Yudof Addresses State’s Budget Proposal
In response to Governor Arnold Schwarzenegger’s proposed budget for 2009-10, UC President Mark G. Yudof warned that without adequate funding, UC will risk losing its preeminence among institutions of higher education, and the State of California could face a less well-educated workforce.
“At both the state and federal levels, investment in human capital is the best investment our elected leaders can make to stimulate economic recovery,” Yudof said. “Public higher education in California has a proud record of contributing richly to our state’s economic development by providing the educated workforce and research innovations that are critical for economic vitality.”
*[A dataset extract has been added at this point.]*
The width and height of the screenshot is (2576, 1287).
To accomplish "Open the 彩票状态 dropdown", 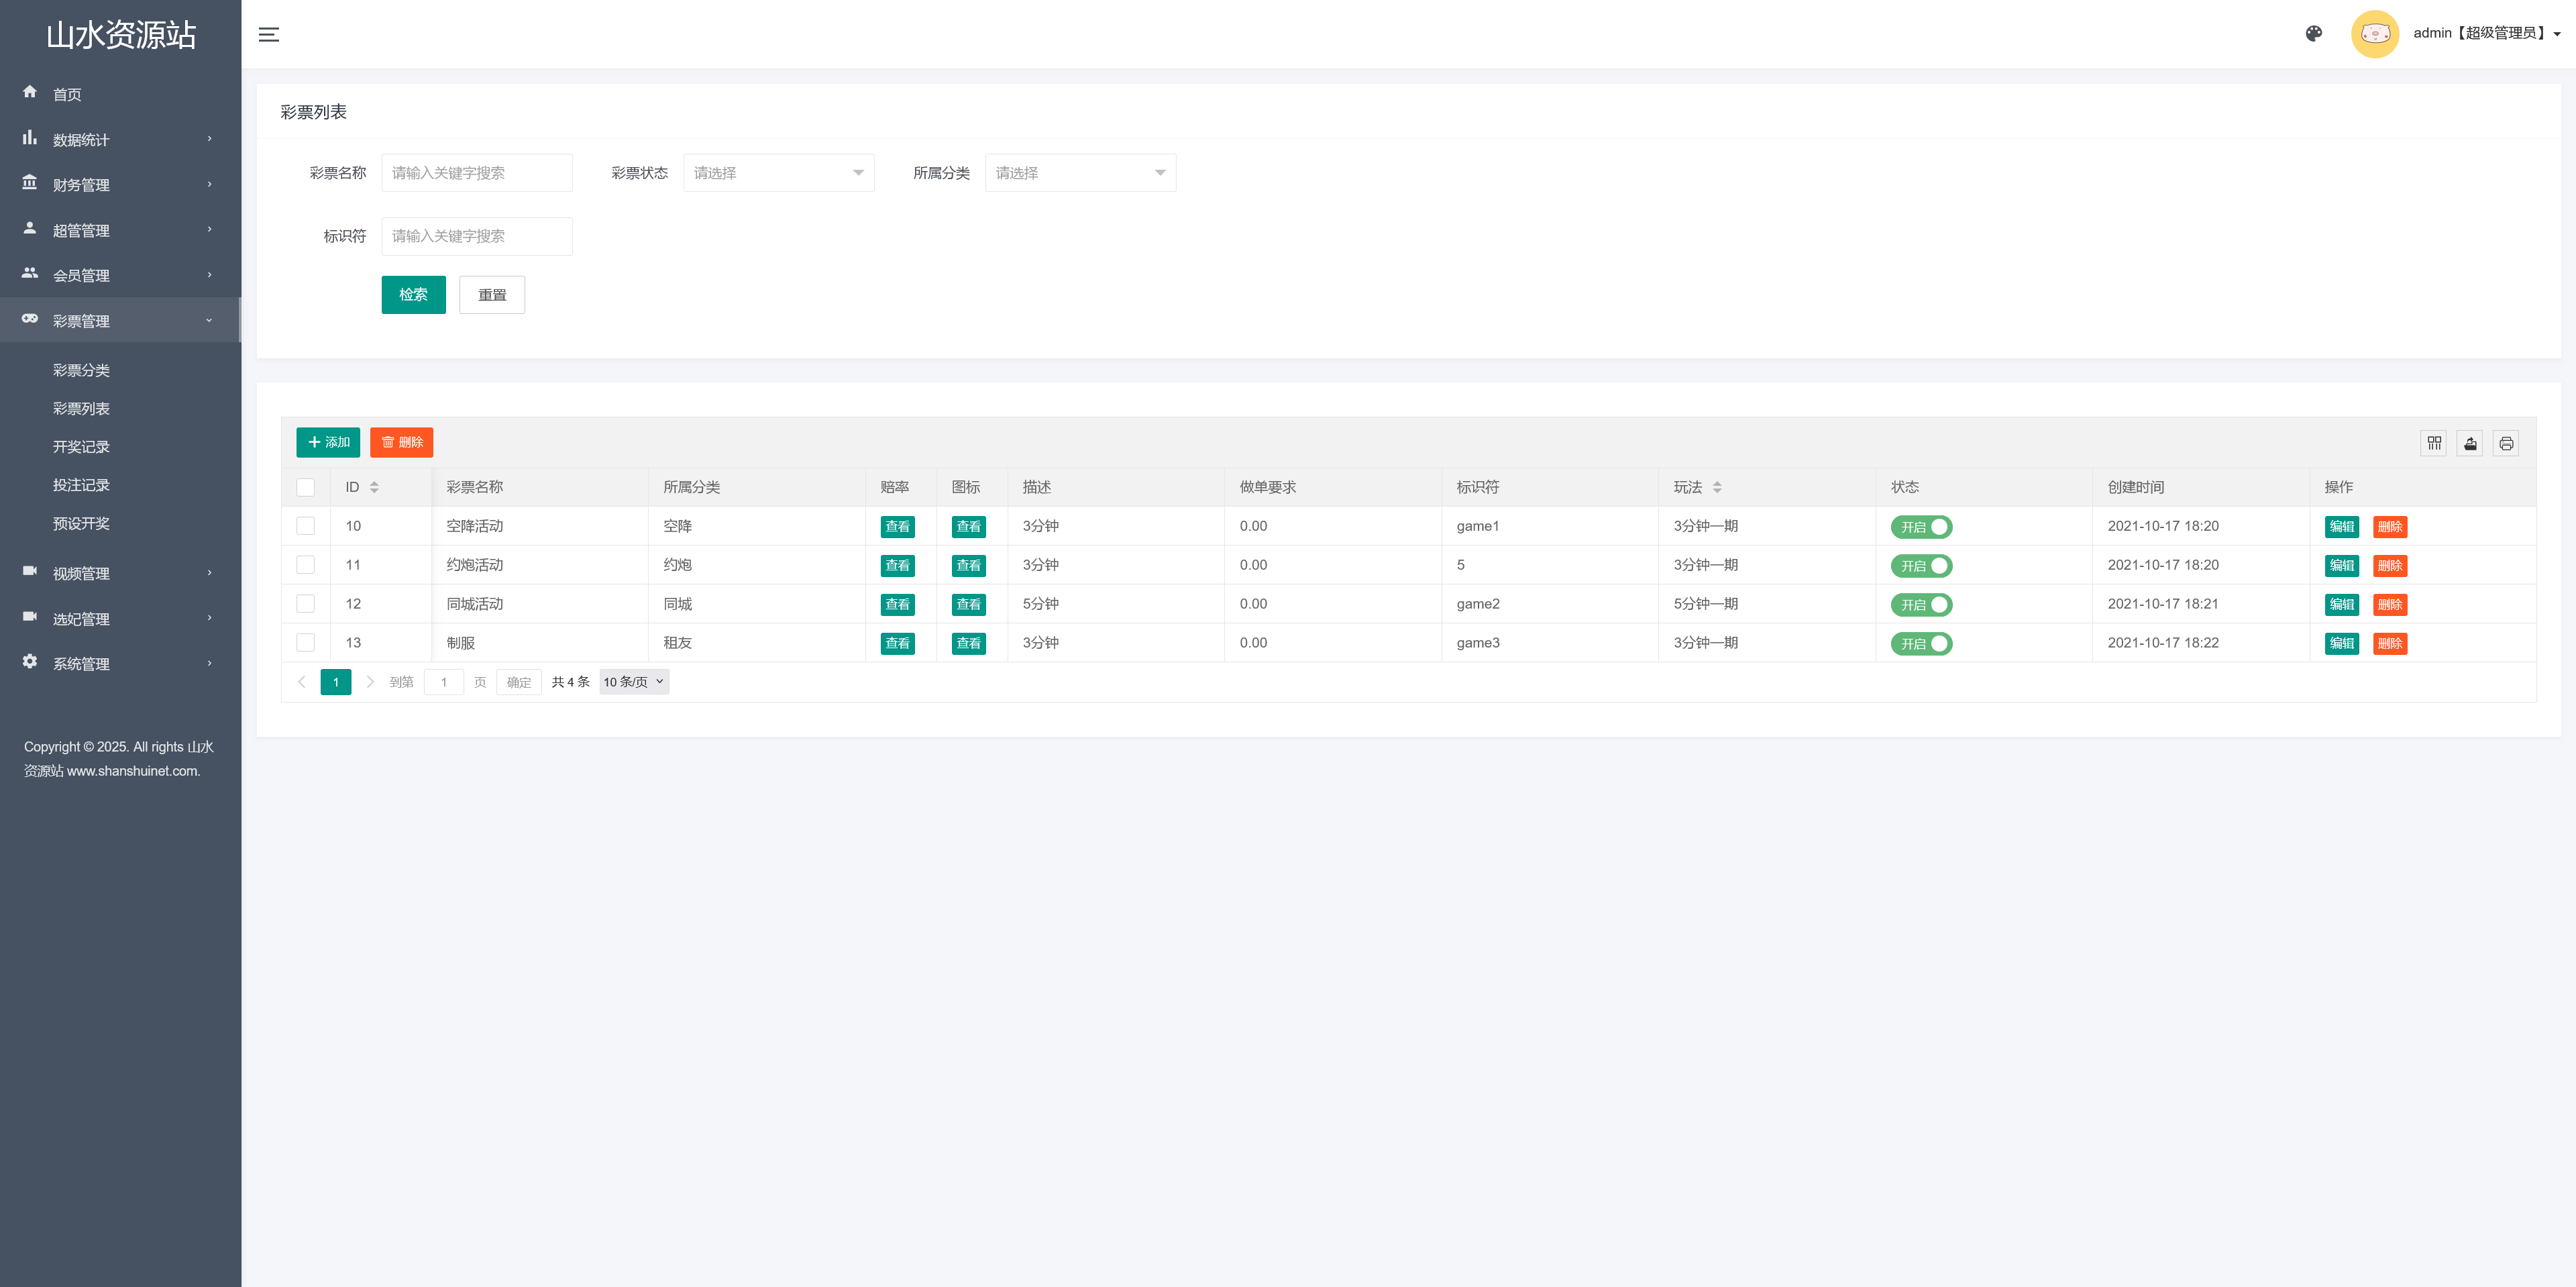I will [778, 173].
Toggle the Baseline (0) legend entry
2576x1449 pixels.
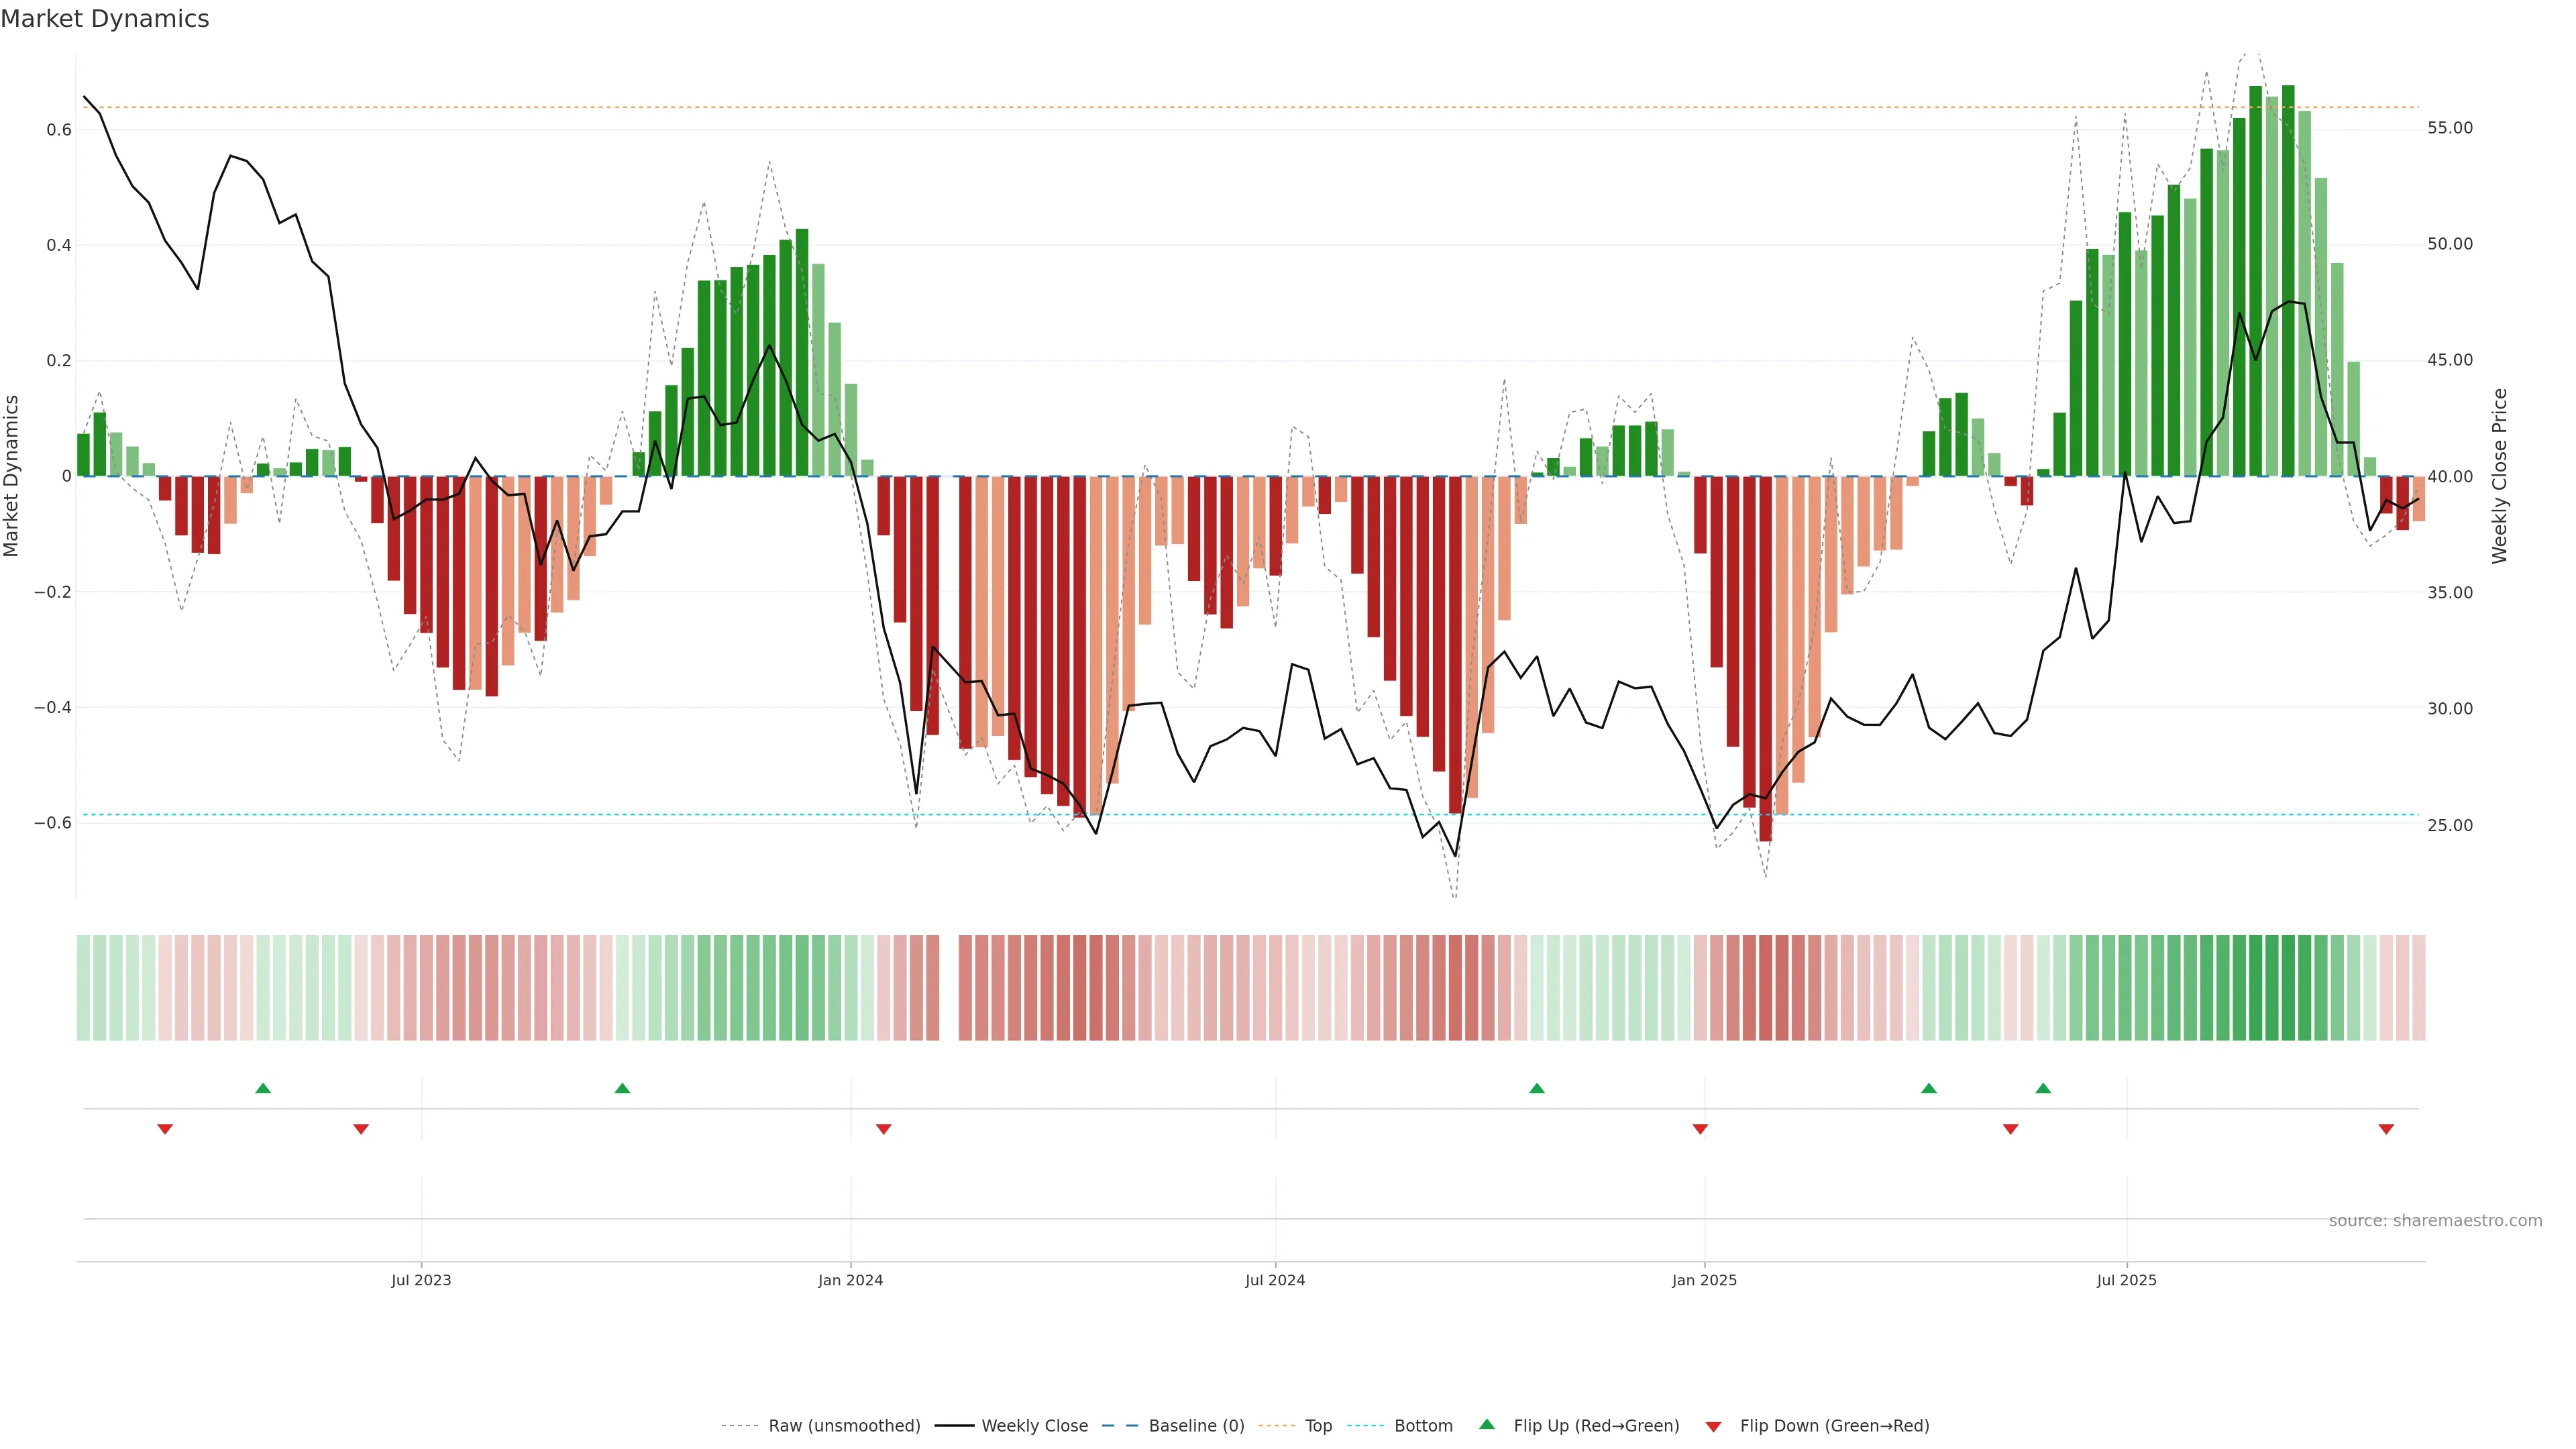point(1196,1426)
The governor’s budget proposal for 2009-10 does not provide the funding increase sought by the UC Regents in order to fund enrollment growth, cover increasing energy costs and other inflationary costs, and prevent a student fee increase at UC. Coming on top of the historic underfunding that has affected all segments of public higher education in California, this absence of funding will create substantial challenges for the university.
According to Yudof, the outlook is not entirely bleak, however. The budget avoids dramatically deeper cuts from present levels for the university’s core academic operations, and it includes some bond funding for critical facilities projects.
“I believe these actions signify the governor’s understanding of higher education’s role in stimulating economic recovery,” Yudof said.
The budget does include an assumption of substantial student fee increases — as much as 9.3 percent — for 2009-10, which will greatly impact many families. The Regents will discuss these issues before settling on final fee levels. “We will seek to preserve affordability to the greatest extent possible given the multiple financial pressures on the state and the university,” Yudof said.
The budget proposal that the Regents presented to state legislators for 2009-10 had requested a 23 percent funding boost, which Yudof described as “a dose of reality.”
“The reality is that while the cost of educating UC students has gone up dramatically, the state’s inflation-adjusted support for those students has declined dramatically — 40 percent since 1990,” he said.
According to Yudof, the budget proposal approved by the Regents in November represents the true cost of running UC and maintaining it as an “economic engine and beacon of excellence.”
Yudof has cited the downsizing of administrative staff at the Office of the President and the recently launched accountability initiative as examples of UC’s continuing efforts to improve cost efficiencies and demonstrate the public’s return on their investment in UC.
“The University of California and its partners in higher education are a major driver in economic activity in this state,” he said.
“Every California industry, from agriculture to technology to medicine, relies on UC innovations and partnerships to stay competitive in the global economy. We create jobs and we are training the workforce of the future,” Yudof said.